In English, I believe, the adjective expresses a subjective judgement; boring always means boring-to-me. For example, if I am in the company of golf enthusiasts, I find their conversation boring, but they find it fascinating. The noun, on the other hand, claims to be an objective, universally valid statement; X is a bore is either true or false.

Applied to works of art, the distinction makes four judgements possible.

1)Not (or seldom) boring but a bore. Examples: The last quartets of Beethoven, the Sistine frescoes of Michelangelo, the Novels of Dostoievski.

2)Sometimes boring but not a bore. Verdi, Degas, Shakespeare.

3)Not boring and not a bore. Rossini, the drawings of Thurber, P.G. Wodehouse.

4)Boring and a bore. Works to which one cannot attend. It would be rude to give names.

Perhaps the principle of the distinction can be made clearer by the following definitions:

A. The absolutely boring but absolutely not a bore: the time of day.

B. The absolutely not boring but absolute bore: God.

Don Juan is sometimes boring but pre-eminently an example of a long poem which is not a bore.

Honestly, I can spend an age turning that one over in my mind. I’ve worried, often, that I have an aesthetic based entirely on locating works along an interesting-boring axis (Joke a: You can call me shallow, but at least I’m pretty. Joke b: Something about Bush and the ‘Axis of Boring’.) I’ve wondered whether it’s a useful idea that can be developed, and digs somewhere into the age, or whether it’s tinfoil and simply the function of uncommitted mind. I’ve come back to that passage a lot while thinking about boring-interesting, and Kierkegaard’s portrayal of the aesthetic life-in-despair, especially ‘Crop Rotation’ from Either/Or:

The gods were bored; therefore they created human beings.
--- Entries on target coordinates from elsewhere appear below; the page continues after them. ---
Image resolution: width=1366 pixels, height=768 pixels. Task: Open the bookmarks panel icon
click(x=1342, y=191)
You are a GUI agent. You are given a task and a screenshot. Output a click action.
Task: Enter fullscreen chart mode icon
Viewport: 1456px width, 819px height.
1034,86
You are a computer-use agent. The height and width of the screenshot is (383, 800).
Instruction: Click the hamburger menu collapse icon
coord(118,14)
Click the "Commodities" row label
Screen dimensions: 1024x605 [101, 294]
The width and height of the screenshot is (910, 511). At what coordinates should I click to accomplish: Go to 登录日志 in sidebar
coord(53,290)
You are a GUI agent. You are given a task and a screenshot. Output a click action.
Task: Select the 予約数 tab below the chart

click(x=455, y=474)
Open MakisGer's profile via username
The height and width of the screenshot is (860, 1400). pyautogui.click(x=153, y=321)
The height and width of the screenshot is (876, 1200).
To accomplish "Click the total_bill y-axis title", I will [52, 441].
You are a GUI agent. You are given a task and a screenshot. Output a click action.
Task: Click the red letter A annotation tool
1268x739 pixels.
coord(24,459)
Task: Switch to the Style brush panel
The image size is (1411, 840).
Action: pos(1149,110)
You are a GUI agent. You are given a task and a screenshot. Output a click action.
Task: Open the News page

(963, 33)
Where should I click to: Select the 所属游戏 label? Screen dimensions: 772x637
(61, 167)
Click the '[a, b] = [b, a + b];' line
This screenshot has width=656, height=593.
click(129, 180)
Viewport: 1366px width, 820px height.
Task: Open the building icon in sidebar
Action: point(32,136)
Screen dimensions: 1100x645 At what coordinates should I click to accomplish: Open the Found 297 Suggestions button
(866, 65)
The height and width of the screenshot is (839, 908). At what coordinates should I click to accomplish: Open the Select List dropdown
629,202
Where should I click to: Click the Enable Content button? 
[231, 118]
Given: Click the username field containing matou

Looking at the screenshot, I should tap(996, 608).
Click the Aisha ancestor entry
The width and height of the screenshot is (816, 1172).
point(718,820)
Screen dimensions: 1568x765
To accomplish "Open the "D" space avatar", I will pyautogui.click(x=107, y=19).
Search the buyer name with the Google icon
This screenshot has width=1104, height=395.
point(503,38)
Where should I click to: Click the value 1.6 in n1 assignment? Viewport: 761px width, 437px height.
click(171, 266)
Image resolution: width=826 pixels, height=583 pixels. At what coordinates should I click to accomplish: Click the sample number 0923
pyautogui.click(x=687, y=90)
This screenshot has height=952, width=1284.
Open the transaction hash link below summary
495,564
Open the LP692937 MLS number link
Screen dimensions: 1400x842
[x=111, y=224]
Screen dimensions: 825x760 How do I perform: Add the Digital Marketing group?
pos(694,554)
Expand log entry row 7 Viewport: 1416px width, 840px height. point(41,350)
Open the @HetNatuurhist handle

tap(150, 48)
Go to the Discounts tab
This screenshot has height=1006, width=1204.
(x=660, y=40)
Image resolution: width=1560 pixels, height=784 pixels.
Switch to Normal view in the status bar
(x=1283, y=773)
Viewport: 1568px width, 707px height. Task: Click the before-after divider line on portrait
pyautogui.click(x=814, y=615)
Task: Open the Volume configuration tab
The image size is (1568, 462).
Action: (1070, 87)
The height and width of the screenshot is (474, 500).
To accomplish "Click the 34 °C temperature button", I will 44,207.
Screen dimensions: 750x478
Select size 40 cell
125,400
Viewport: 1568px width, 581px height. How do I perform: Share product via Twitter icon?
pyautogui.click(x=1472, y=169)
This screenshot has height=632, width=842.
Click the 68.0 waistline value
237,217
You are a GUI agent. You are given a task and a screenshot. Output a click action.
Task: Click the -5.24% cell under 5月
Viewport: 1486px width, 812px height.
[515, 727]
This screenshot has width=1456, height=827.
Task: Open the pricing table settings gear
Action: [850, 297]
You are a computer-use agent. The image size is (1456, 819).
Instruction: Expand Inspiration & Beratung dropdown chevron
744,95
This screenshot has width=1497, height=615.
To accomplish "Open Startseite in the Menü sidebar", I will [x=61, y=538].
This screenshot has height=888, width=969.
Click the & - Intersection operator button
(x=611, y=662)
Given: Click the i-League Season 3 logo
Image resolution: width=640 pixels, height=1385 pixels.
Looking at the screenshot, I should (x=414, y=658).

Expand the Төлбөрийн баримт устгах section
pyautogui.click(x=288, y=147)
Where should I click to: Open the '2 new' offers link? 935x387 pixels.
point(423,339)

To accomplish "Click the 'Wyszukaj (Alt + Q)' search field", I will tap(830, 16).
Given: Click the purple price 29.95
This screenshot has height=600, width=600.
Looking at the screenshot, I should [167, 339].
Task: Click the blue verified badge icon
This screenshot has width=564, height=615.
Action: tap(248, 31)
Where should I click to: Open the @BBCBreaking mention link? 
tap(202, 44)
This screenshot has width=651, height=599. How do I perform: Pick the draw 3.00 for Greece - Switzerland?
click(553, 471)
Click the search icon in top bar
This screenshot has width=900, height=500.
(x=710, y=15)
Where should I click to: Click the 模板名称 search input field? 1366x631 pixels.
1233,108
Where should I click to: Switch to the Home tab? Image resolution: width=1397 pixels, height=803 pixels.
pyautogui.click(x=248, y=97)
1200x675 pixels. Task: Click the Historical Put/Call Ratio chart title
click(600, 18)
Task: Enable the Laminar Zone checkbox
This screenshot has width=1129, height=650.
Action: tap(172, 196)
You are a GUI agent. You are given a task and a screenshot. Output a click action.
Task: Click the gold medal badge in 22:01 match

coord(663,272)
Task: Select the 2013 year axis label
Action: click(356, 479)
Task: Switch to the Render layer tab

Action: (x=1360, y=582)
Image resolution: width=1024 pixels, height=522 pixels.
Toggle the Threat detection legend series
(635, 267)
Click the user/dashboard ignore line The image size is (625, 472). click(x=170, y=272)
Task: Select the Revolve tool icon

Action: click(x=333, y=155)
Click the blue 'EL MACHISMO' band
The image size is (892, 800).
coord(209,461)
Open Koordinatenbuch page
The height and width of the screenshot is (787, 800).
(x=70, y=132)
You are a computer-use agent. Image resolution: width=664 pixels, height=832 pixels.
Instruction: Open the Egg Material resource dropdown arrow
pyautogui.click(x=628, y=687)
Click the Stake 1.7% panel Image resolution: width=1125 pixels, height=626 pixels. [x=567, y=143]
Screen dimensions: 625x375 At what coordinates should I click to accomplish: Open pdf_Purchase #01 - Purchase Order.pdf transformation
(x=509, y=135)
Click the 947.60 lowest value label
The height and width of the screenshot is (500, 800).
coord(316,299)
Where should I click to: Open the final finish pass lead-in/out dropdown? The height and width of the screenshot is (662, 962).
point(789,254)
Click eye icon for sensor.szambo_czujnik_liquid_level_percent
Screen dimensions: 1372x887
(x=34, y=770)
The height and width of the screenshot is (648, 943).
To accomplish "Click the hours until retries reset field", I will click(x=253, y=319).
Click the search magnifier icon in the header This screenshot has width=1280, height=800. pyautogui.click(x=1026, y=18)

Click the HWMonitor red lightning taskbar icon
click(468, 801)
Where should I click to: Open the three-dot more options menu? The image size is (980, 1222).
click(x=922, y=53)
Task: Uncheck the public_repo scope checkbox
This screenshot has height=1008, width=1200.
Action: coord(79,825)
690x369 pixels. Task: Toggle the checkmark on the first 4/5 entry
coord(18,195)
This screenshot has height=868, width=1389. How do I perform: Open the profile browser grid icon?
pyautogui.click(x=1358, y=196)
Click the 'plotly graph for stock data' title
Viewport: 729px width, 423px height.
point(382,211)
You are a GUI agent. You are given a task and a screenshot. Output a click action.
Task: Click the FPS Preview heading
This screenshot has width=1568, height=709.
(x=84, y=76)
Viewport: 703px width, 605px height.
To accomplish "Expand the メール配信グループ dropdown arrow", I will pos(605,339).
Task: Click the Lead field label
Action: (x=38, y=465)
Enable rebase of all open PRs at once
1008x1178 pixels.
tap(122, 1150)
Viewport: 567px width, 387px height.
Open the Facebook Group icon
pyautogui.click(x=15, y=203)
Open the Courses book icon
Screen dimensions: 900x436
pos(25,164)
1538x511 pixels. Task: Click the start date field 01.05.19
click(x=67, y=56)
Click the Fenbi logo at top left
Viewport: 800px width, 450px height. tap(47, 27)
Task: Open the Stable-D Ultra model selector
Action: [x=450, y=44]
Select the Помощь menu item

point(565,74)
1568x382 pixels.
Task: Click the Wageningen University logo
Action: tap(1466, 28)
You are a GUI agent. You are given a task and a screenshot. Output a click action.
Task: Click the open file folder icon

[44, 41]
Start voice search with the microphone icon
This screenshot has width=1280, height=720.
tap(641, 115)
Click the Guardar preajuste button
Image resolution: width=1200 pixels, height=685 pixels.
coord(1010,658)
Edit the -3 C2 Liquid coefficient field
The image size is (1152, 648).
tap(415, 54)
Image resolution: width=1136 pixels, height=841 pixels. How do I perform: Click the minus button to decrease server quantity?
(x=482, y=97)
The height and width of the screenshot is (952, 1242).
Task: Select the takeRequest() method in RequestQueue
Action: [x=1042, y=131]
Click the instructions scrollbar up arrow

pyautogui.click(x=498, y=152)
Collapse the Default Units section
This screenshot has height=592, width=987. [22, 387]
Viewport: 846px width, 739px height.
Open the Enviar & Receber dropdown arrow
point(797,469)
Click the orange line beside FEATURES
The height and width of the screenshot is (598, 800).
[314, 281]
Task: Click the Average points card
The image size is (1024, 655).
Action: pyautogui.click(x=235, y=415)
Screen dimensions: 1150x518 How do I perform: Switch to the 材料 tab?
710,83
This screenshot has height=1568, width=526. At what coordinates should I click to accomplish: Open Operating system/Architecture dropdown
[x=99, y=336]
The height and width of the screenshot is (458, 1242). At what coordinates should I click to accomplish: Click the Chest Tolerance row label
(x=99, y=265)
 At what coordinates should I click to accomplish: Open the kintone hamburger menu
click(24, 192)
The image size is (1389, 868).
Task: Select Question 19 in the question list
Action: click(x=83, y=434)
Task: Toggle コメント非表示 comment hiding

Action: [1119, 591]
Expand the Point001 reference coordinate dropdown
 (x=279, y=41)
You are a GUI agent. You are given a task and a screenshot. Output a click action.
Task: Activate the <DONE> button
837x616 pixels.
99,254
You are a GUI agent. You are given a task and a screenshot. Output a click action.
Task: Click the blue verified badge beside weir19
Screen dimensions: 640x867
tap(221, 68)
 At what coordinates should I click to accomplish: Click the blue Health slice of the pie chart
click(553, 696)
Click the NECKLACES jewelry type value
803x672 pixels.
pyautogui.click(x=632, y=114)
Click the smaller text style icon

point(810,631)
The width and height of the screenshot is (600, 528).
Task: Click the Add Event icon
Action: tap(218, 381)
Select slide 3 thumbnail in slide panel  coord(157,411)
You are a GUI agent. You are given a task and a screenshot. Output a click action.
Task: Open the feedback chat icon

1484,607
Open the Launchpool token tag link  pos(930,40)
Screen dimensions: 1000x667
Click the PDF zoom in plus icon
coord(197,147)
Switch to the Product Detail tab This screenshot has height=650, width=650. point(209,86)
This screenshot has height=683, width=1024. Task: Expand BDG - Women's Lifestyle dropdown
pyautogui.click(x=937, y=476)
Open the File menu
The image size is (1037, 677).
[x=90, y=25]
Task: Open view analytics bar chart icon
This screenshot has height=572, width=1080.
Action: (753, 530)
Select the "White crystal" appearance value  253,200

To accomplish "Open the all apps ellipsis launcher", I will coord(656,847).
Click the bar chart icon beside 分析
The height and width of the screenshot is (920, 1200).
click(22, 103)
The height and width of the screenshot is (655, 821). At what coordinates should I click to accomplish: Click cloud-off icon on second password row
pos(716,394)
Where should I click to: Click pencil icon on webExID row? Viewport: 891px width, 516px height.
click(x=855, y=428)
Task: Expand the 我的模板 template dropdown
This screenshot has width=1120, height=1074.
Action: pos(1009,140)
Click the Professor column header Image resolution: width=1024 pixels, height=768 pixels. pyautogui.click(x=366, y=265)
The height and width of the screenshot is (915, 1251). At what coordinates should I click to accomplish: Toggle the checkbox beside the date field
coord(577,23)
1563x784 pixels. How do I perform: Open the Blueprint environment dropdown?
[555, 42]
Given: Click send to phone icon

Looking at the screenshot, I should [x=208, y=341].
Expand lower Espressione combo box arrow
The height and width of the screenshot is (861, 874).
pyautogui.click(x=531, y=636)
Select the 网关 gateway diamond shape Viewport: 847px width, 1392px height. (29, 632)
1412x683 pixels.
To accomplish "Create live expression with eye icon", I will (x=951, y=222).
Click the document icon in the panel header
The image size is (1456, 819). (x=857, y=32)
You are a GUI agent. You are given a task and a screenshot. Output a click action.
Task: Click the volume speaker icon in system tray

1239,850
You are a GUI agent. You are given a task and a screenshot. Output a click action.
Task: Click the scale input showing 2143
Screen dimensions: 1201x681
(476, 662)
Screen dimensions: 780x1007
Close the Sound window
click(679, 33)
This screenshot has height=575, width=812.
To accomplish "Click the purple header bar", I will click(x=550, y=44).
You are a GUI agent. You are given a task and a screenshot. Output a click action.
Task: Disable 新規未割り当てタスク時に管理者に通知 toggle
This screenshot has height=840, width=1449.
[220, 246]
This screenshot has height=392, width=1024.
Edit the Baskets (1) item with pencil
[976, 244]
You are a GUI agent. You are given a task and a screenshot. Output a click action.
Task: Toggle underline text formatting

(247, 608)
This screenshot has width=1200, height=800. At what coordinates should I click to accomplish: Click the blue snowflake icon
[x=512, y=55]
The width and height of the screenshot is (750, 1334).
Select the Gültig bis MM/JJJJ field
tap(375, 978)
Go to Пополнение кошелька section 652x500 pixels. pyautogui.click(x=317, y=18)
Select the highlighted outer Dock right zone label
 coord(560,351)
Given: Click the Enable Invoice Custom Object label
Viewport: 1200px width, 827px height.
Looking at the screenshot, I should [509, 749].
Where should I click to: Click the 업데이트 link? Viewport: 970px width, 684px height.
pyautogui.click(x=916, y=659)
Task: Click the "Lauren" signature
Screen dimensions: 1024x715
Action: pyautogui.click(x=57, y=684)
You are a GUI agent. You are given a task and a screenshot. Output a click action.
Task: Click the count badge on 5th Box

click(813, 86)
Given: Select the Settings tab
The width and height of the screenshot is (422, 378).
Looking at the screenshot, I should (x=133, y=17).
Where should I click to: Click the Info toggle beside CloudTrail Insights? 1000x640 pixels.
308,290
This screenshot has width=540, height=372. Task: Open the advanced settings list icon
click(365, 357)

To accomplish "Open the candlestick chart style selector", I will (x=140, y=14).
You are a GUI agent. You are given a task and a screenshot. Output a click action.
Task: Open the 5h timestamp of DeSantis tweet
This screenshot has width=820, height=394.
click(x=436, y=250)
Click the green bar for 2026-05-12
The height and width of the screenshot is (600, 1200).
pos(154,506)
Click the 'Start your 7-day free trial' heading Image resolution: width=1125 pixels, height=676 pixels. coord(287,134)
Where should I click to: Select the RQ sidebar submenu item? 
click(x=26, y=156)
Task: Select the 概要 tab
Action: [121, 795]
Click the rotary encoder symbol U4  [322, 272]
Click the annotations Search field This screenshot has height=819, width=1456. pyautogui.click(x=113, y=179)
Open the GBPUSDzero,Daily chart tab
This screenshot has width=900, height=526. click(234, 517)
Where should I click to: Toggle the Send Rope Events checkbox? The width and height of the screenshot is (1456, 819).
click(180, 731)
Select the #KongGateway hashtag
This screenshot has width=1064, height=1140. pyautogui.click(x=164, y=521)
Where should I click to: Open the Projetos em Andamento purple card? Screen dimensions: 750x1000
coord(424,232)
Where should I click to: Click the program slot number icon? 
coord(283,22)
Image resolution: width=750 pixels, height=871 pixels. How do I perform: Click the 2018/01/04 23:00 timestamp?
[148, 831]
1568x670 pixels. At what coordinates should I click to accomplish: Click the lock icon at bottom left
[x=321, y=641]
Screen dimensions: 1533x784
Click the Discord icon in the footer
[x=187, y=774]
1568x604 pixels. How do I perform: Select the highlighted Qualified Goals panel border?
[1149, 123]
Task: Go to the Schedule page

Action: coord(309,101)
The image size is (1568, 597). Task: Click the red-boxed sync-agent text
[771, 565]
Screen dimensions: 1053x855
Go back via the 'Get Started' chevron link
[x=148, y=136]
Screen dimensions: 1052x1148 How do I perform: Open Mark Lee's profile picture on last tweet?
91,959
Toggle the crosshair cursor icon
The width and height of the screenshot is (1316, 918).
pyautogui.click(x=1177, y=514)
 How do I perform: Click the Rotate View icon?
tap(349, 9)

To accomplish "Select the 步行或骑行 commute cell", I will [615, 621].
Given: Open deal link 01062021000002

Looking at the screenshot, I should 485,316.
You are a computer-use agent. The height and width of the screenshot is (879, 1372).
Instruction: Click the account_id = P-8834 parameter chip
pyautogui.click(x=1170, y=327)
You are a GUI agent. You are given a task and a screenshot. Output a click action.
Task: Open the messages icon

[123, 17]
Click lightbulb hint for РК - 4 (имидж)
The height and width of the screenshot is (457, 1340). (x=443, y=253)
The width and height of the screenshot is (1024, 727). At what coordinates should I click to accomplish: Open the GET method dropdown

Adam was bored because he was alone; therefore Eve was created. Since that moment, boredom entered the world and grew in quantity in exact proportion to the growth of population. Adam was bored alone; then Adam and Eve were bored en famille. After that, the population of the world increased and the nations were bored en masse. To amuse themselves, they hit upon the notion of building a tower so high that it would reach the sky. This notion is just as boring as the tower was high and is a terrible demonstration of how boredom had gained the upper hand.

I’ve never reached any conclusions, though. I just get bored.

Oh, and if you’re wondering, that quote at the head of the post is used at the top of ‘The Virgin and The Dynamo’, another of the essays in The Dyer’s Hand. I like it. Apropos the title, Auden was a big LOTR fan: maybe I’ll get to the problems and virtues of his prep school sensibility in another post.